Document text:

══════════════════════════════

CCAB Chooses Slightly More Flexibility for SEDUs
The months long progress over inches and feet at the Construction Code Advisory Board (CCAB) has come to a close and a recommendation has been made to modestly improve the friction between the land use code that allows a minimum sized unit for Small Efficiency Dwelling Units (SEDUs) of 220 square feet and the building code which has prescriptions that make achieving that size hard to do. When unit sizes get smaller it becomes more difficult to cram all the requirements mandated by the building code for minimum spaces for uses in the unit. Here is the status quo.
This option is forced actual unit sizes up into the 250 to 300 square foot range. Remember, the more units in a building the lower the rents. This fact was hotly disputed at CCAB and most members of the committee rejected the notion that when unit sizes are smaller and unit counts higher that rents are cheaper even though the price per square foot per unit is higher than bigger units. It’s just math. But this didn’t quite sink in. It was why I proposed the most flexible solution we could think of.

══════════════════════════════

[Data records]
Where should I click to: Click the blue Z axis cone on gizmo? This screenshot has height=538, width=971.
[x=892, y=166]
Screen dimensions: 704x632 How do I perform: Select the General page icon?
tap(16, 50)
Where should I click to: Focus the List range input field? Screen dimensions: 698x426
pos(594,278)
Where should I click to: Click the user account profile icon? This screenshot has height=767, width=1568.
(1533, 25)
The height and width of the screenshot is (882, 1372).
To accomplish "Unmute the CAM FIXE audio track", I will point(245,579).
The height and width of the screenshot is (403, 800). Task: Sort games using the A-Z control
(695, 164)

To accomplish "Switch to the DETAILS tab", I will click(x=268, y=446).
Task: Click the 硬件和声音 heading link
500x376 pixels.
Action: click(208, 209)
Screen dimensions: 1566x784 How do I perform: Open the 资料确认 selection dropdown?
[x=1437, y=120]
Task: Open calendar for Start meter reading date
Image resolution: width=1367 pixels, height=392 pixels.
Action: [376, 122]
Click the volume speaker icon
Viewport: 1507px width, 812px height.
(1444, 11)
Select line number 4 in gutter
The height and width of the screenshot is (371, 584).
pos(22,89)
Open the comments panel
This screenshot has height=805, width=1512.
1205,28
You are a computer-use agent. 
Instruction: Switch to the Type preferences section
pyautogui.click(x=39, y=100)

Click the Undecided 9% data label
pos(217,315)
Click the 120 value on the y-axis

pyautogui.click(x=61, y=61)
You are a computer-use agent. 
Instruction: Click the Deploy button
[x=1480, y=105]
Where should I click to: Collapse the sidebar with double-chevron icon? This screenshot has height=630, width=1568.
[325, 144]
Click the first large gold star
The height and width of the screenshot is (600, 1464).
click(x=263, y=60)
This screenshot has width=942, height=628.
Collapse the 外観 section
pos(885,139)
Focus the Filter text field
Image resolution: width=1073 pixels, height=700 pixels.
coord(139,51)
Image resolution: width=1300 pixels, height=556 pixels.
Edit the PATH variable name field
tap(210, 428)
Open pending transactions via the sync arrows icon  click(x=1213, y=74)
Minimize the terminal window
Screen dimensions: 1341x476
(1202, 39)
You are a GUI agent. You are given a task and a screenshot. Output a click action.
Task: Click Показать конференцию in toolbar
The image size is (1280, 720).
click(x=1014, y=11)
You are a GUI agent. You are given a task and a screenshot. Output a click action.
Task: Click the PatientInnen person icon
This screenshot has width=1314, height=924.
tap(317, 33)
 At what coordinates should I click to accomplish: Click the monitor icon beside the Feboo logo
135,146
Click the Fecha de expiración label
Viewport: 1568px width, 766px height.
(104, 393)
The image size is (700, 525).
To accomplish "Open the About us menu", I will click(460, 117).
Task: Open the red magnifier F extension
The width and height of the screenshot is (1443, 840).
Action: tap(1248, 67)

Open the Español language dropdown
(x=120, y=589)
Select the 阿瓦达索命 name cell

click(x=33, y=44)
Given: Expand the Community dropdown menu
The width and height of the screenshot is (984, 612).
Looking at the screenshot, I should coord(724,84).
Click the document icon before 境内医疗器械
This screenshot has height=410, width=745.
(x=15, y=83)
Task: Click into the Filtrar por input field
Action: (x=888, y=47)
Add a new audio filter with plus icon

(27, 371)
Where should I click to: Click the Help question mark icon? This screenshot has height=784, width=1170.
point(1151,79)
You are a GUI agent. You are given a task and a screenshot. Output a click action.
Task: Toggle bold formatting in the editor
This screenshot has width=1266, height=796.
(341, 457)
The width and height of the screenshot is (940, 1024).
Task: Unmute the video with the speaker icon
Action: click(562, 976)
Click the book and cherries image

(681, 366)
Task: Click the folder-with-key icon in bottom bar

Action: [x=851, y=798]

══════════════════════════════

Challenge 1:
Revise the article on Small Efficiency Dwelling Units: give again the part that opens with "CCAB Chooses Slightly" and closes with "the status quo.", putting "housing code" in place of "building code".
Challenge 2:
Continue the article on Small Efficiency Dwelling Units from its last sentence.

Task output 1:
CCAB Chooses Slightly More Flexibility for SEDUs
The months long progress over inches and feet at the Construction Code Advisory Board (CCAB) has come to a close and a recommendation has been made to modestly improve the friction between the land use code that allows a minimum sized unit for Small Efficiency Dwelling Units (SEDUs) of 220 square feet and the housing code which has prescriptions that make achieving that size hard to do. When unit sizes get smaller it becomes more difficult to cram all the requirements mandated by the housing code for minimum spaces for uses in the unit. Here is the status quo.

Task output 2:
This option requires only 70 square feet of “living room” within the unit but keeps all the other basic requirements for other sizes. This option was rejected. In the parlance of Goldilocks, this option was too hot. Worries about bad design resulting or people eating on their beds ended up making most committee members uncomfortable. Then there is increases in density — simply more people being able to live in a building — that bothered neighborhood representatives.
David Neiman’s proposal was a little more nuanced keeping the 150 foot living room requirement but allowing more flexibility in its application in relation to other requirements and allowed for built in closets which wouldn’t be counted against the living room requirement.
We also considered a middle option of 100 square feet of living room as well. In the end, the recommendations spanned from mine, the most flexible and minimalist to the status quo. As the living room sizes got larger so did the possible exemptions to allow more flexibility in how the living room could be used (e.g. built ins or murphy beds).
In the end, the winner was what we called Option 2 by Judy Tucker, chair of the process.
This option is a modest increase in flexibility from the status quo, allowing 120 square feet of living room (min 7’ dimension) by allowing 30 square feet for built ins or other things.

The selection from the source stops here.